## Data extract

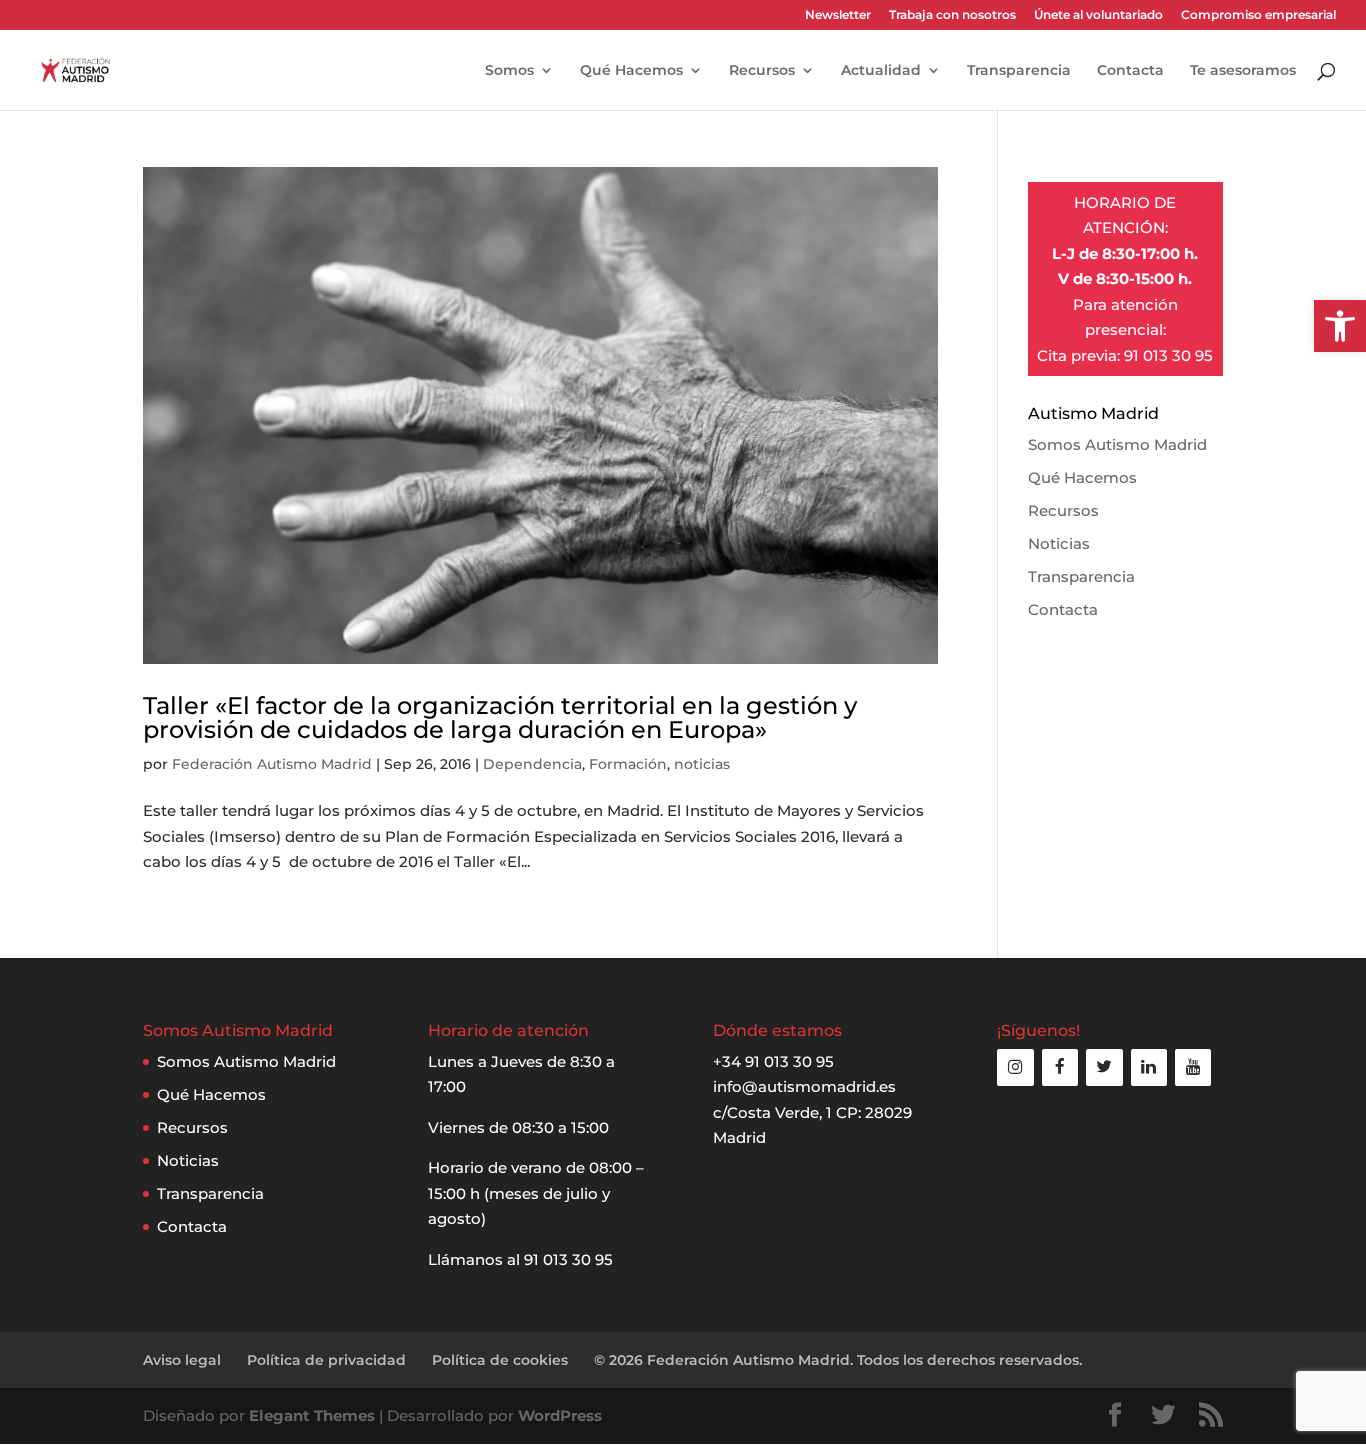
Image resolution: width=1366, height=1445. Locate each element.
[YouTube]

==

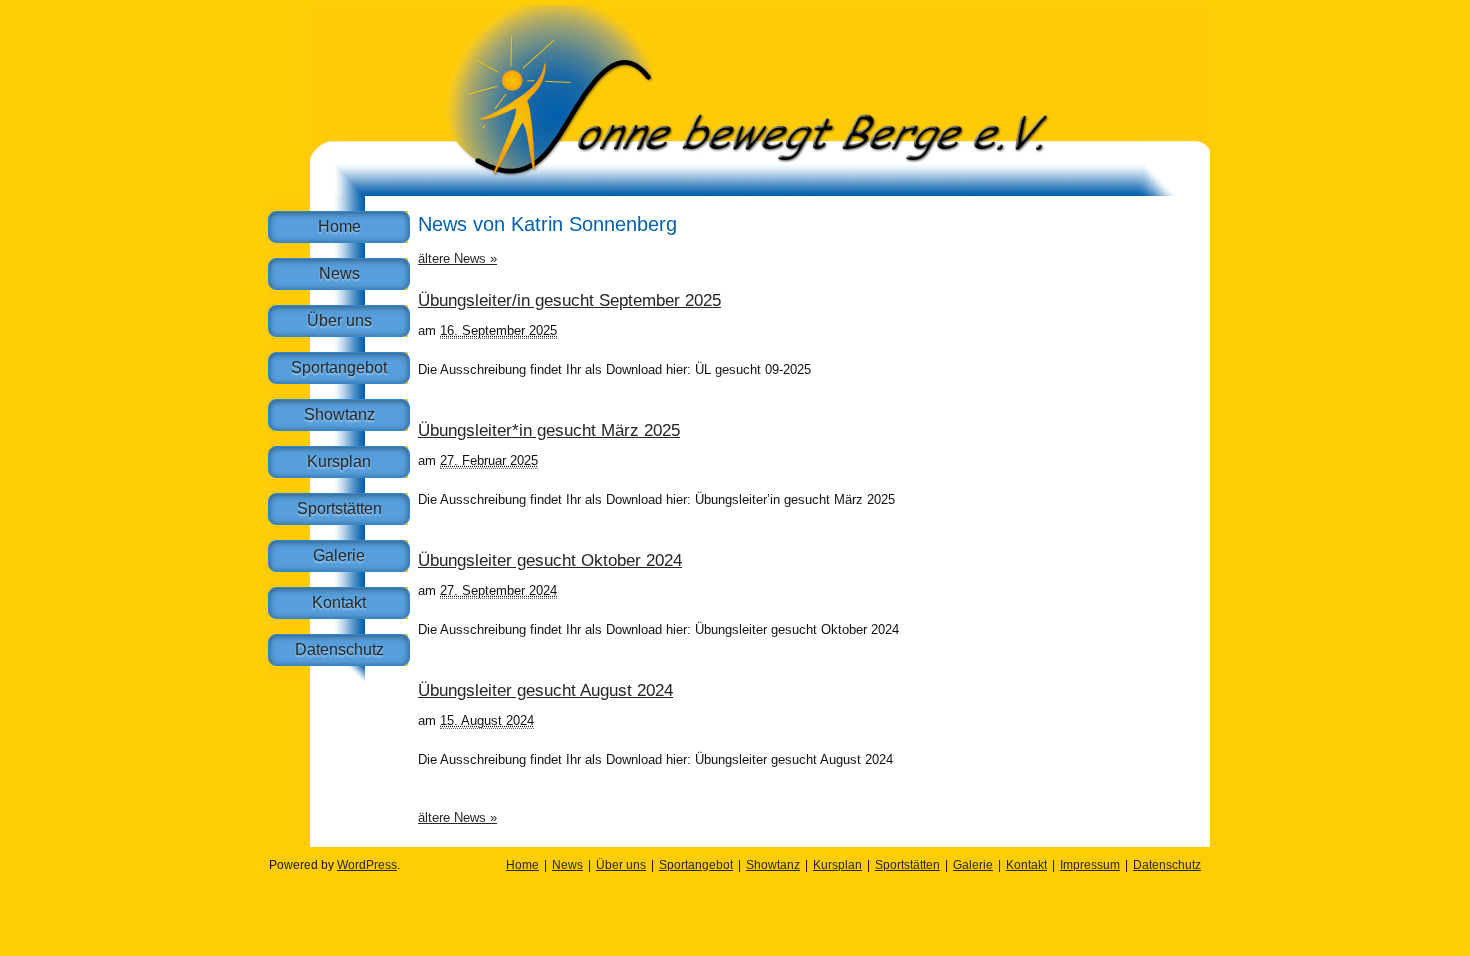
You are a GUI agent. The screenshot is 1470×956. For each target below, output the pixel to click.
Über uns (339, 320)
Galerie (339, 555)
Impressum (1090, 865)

## Exercise
Among the lines of the material above, count those that include "each" and report that number alone.

## Solution for this problem
2